What is required: From the listing below, copy only the lines running from the line that contains "Calendar (767, 984)" to the line that contains "Get Involved (987, 984)", both included.

The data:
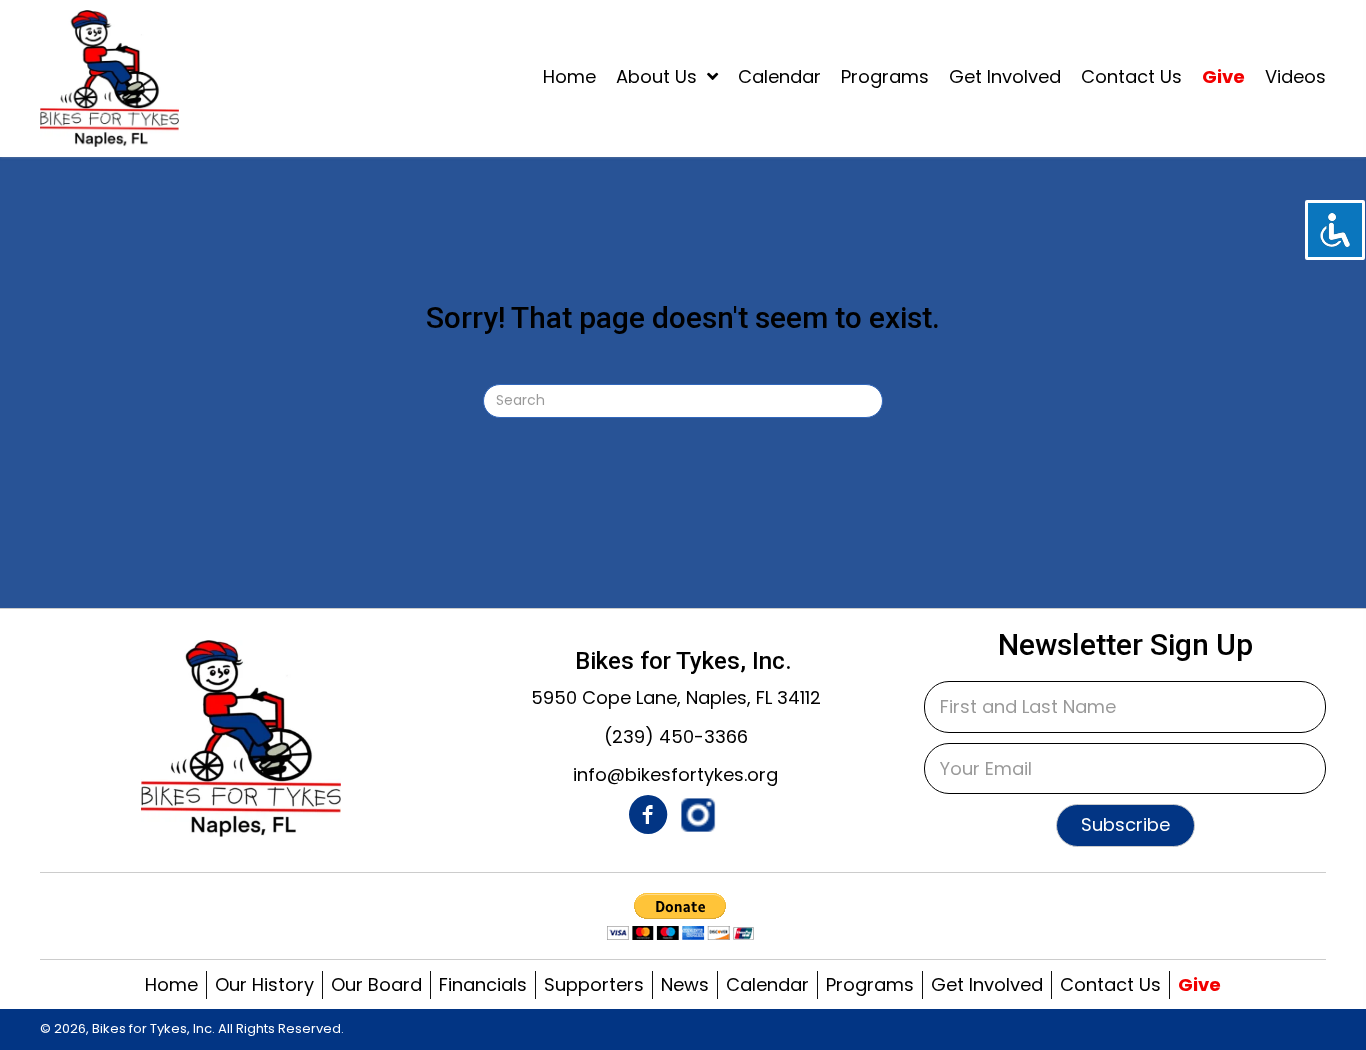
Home (171, 984)
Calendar (767, 984)
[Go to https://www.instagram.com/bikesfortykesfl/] (698, 815)
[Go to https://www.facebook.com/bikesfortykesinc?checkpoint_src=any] (648, 818)
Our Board (376, 984)
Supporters (594, 984)
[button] (1125, 825)
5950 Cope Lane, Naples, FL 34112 (676, 697)
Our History (264, 984)
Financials (483, 984)
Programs (870, 984)
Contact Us (1110, 984)
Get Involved (987, 984)
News (685, 984)
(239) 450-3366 (676, 736)
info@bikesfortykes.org (675, 774)
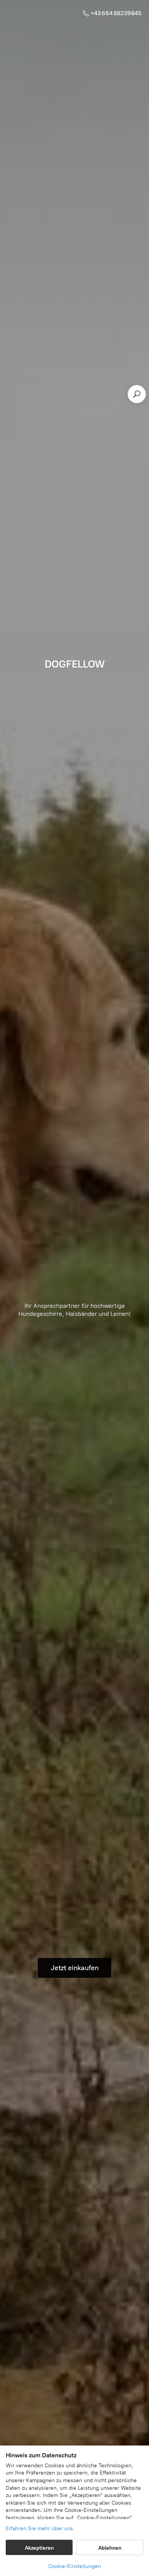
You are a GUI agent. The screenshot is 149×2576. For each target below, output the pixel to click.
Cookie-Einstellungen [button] (74, 2566)
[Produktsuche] (136, 394)
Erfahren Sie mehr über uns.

Your solution:
Calendar (767, 984)
[Go to https://www.instagram.com/bikesfortykesfl/] (698, 815)
[Go to https://www.facebook.com/bikesfortykesinc?checkpoint_src=any] (648, 818)
Our Board (376, 984)
Supporters (594, 984)
[button] (1125, 825)
5950 Cope Lane, Naples, FL 34112 (676, 697)
Our History (264, 984)
Financials (483, 984)
Programs (870, 984)
Contact Us (1110, 984)
Get Involved (987, 984)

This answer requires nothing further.